Law enforcement officials said the search was carried out as part of their investigation into Aurelio Perez-Lugones, a systems administrator with a top-secret clearance who was indicted in Maryland in January on charges of unlawfully obtaining and sharing classified materials. President Donald Trump has referred to Perez-Lugones as “the leaker” of classified information regarding U.S. actions in Venezuela.
Federal prosecutors say Perez-Lugones exchanged messages with Natanson before his arrest. They acknowledged that only a small portion of the information on the devices seized from Natanson would be relevant to the case against Perez-Lugones.
Perez-Lugones has pleaded not guilty to the charges.
A federal judge in Maryland ordered that Perez-Lugones, who had been in custody since his January arrest, be released pending trial. The judge found he posed little risk of leaking more classified information.

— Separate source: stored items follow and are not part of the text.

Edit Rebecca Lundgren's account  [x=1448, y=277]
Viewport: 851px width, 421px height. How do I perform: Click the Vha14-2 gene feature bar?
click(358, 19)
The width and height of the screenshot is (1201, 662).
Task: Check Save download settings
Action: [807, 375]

Natanson covers the federal workforce and has been part of the Post’s most high-profile and sensitive coverage related to government firings, national security, and diplomacy during the first year of the second Trump administration. She contributed reporting to a number of recent articles around the United States’ capture of Venezuela’s former leader, Nicolás Maduro.
Hours before Trenga’s ruling, the Post was awarded a Pulitzer Prize for its coverage of Trump’s efforts to overhaul the government and reduce the federal workforce.
This work was primarily led by Natanson, who wrote last year of acting as a “federal government whisperer” and developing more than 1,000 sensitive government sources.
Natanson spoke in the newsroom after the Pulitzer Prizes were announced, thanking government employees “who risked so much to confide in me” and alluding to the ongoing legal battle over her devices. “I want you to know your trust is the highest honor I will ever receive,” she said. “We at the Post are doing everything we can to protect it.”
Natanson and the Post have argued that only a sliver of the information in her devices is pertinent to the case against Perez-Lugones. They said that allowing the government to search the devices could risk the government uncovering sensitive sourcing and reporting information that is not relevant to the investigation.
The government has asserted that it was not seeking to broadly dig through Natanson’s devices. Rather, it said it would conduct a narrow examination with a filter team, which would be responsible for sifting out information that is either protected or not compliant with the parameters of the warrant.
But in his ruling, Trenga sharply rebuked the government for the seizure, writing that he could not “ignore, whether intended or not, the harassing and chilling effects such a seizure could have on a reporter,” in particular one so focused on the executive branch.
Trenga also criticized prosecutors for not mentioning the 1980 Privacy Protection Act when they submitted the application for a warrant to search Natanson’s home and seize her devices — echoing a similar rebuke levied by the magistrate judge.
The Privacy Protection Act, known as the PPA, limits the government’s ability to search and seize journalists’ materials.
It is intended to prevent the criminalization of a reporter gathering information. It says that a journalist’s materials should be seized only if that journalist is suspected of committing a crime with those materials. The law says that a reporter’s possessions can be seized if investigators suspect they contain certain materials related to sensitive national security information.
Prosecutors said they did not mention the law because the government did not believe it applied to the case since investigators were looking for information related to national security.
But Trenga didn’t buy that argument. He said that while some of the seized materials may not be protected by the PPA, much of it is, suggesting that federal law prohibits the Justice Department from seizing the full breadth of Natanson’s materials.
The government’s position “is untenable given the plain language of the PPA, which the Court concludes bars the Government from searching in this particular case the PPA-protected materials that were seized.”